-- Begin Excerpt provided --

University of Minnesota presidential finalist Joan Gabel earns praise as decisive leader

The role will require her to navigate often intense and competing demands of faculty, staff, business leaders, athletic officials and politicians.

December 16, 2018 at 1:11PM
Joan Gabel, shown in December, was named University of Minnesota president about three months ago after a nearly $260,000 search, compared with the $230,700 search for her predecessor Eric Kaler, who started in 2011. Gabel will make $640,000 in base salary.
Joan Gabel, sole finalist for the University of Minnesota’s top job, is widely described as someone who thinks strategically. (Star Tribune file/The Minnesota Star Tribune)

COLUMBIA, S.C. – Joan Gabel persuaded University of South Carolina departments to shave money from their budgets to hire top faculty and support innovation. She developed new niche student communities where freshmen with similar interests live together. She helped form partnerships with companies like IBM to pay for research and train students.

After less than four years as provost, the university's number two job, Gabel hopes to trade the palm trees of South Carolina for a fresh challenge, a bigger budget, larger student body and new title: The 17th president of the University of Minnesota.

Minnesota's Board of Regents will vote Tuesday on whether to hire Gabel, the lone finalist to become the next leader of Minnesota's flagship university with a nearly $4 billion annual budget and roughly 50,000 students.

The role will test her ability to lead one of the state's most complex and fraught institutions, requiring her to navigate often intense and competing demands of faculty, staff, business leaders, athletic officials and politicians. And already, she knows she will need to innovate.

Gabel told Minnesotans she is eager to explore new ways to bring in new money for campuses, from philanthropy to finding commercial uses for faculty and student research.

"Once you hit the wall on price, you have to find alternative revenue," she said, but added, "I don't want alternative revenue to start creeping up into our core mission."

In South Carolina, she has faced a challenging but common budget picture: State funding for higher education has dwindled. The school has had to continuously increase tuition, while fighting for limited federal dollars for research.

-- End Excerpt provided --

Task goal: According to the article on Joan Gabel, how long had she served as provost at the University of South Carolina?

-- Begin Data excerpt --

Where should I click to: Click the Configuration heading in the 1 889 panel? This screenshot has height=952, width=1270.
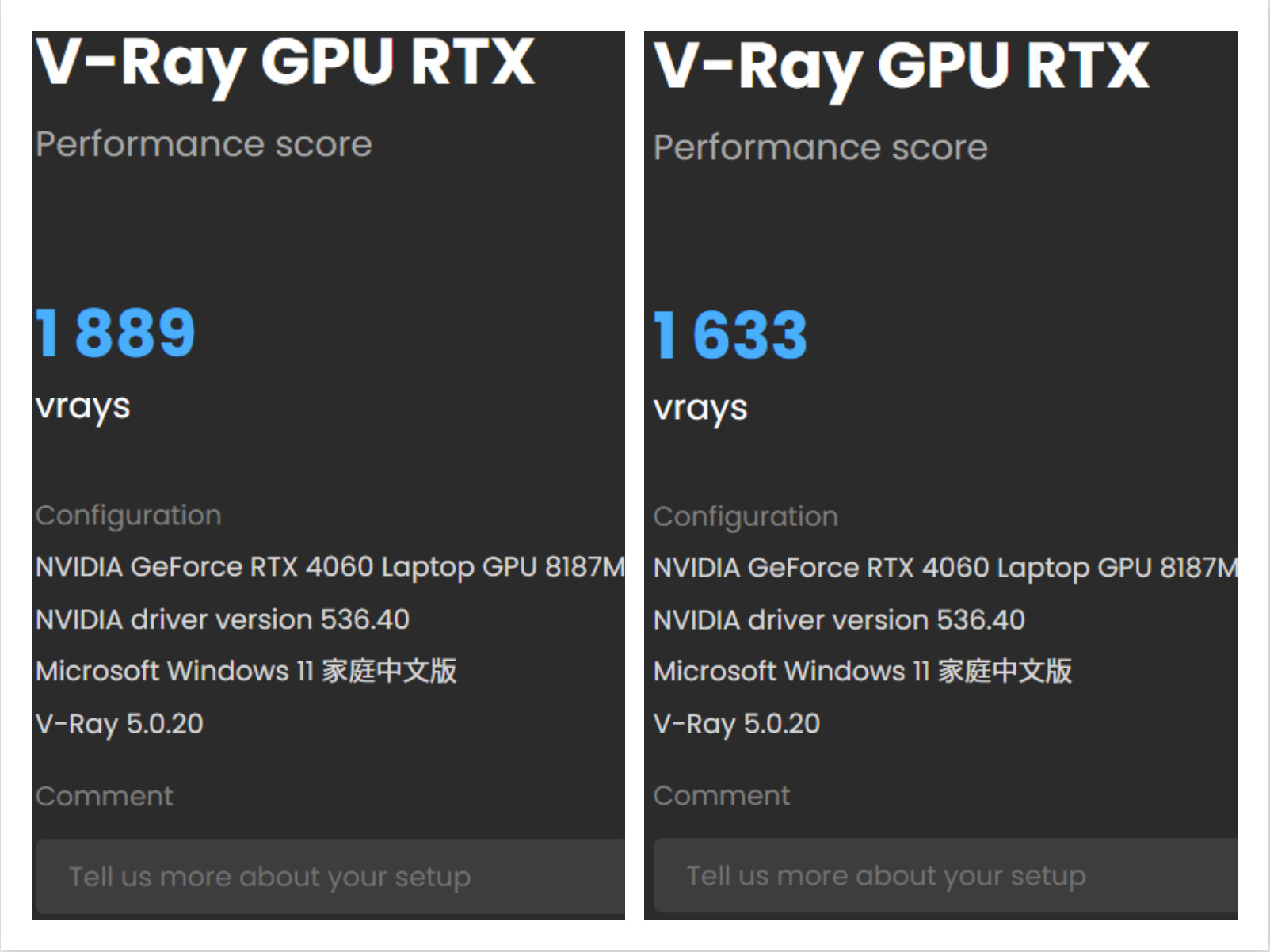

-- End Data excerpt --

Task solution: Less than four years.